Thanks for the compliment about the site BTW, I’ve always been an admirer of yours.
Hi again,
Have found the quote I was recalling, FWIW:
“I have little confidence even in the ability of analysts, let alone untrained investors, to select common stocks that will give better than average results. Consequently, I feel that the standard portfolio should be to duplicate, more or less, the DJIA.”
-Benjamin Graham in The Memoirs of the Dean of Wall Street
http://www.fivecentnickel.com/2009/04/10/benjamin-graham-and-the-wisdom-of-index-funds
Then again, it was just one quote out of hundreds of thousands of words, including the textbook of value investing. So perhaps we shouldn’t give it *too* much weight.
best
Thanks for the quote Monevator. I’d be interested to know when Graham said/wrote those words as he certainly became disenchanted with security analysis after his retirement. It’s just a guess, but I think he probably said this then, and before he’d worked out his mechanical strategy for achieving a 15% return by focusing on companies with low gearing and low PEs. I don’t think, as has been claimed, say in Malkiels book, that Graham made a late conversion to market efficiency. See: http://blog.iii.co.uk/what-a-difference-five-words-make/ for why I’m very suspicious of quotes plucked out of context!

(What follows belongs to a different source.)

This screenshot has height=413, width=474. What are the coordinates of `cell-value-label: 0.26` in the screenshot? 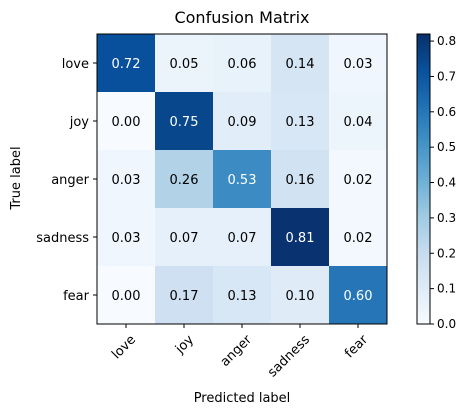 It's located at (184, 180).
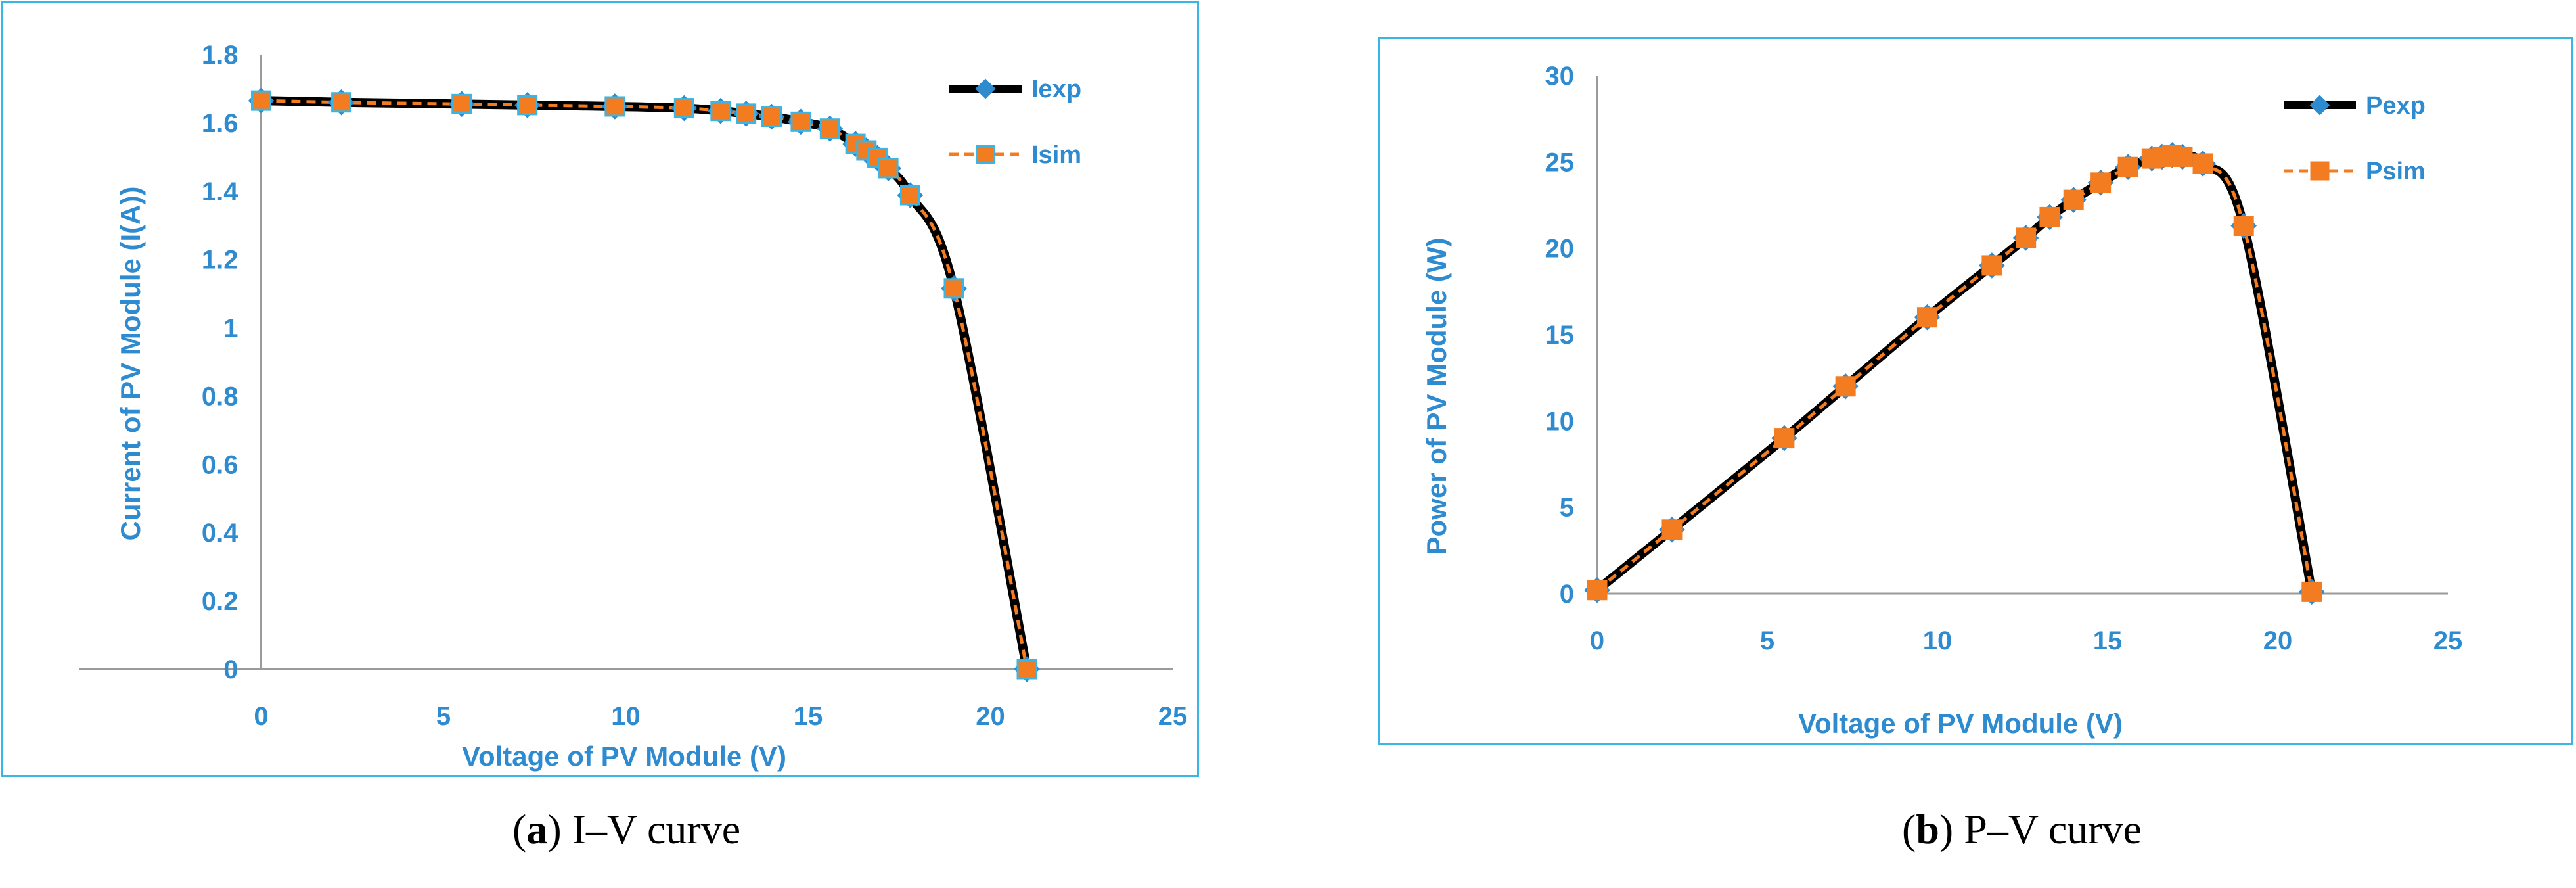 Image resolution: width=2576 pixels, height=888 pixels. Describe the element at coordinates (230, 328) in the screenshot. I see `iv-y-tick-label: 1` at that location.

What evidence do we (or rather, can we) have to favour Greeblatt’s value-weighted indexes over, say, RAFI indices (http://www.researchaffiliates.com/rafi/index.htm)? The latter are already available in the UK through Invesco Powershares ETFs.
Hi Lost in Midlands. I’m no expert in fundamental indexing and value-weighted indexing is new to me although the second seems like a logical progression from the first. It looks as though Greenblatt addresses the precise issue you raise though. The front page says the Annual return of the RAFI FTSE 1000 Fundamentally Weighted Index over trailing 20 years is 12.2% and the Annual return of the Value-Weighted Index over trailing 20 years is 16.1%.
I have no idea to what extent those indices are comparable and in the smallprint below it says the Value index includes reinvested dividend income and the others he quotes don’t.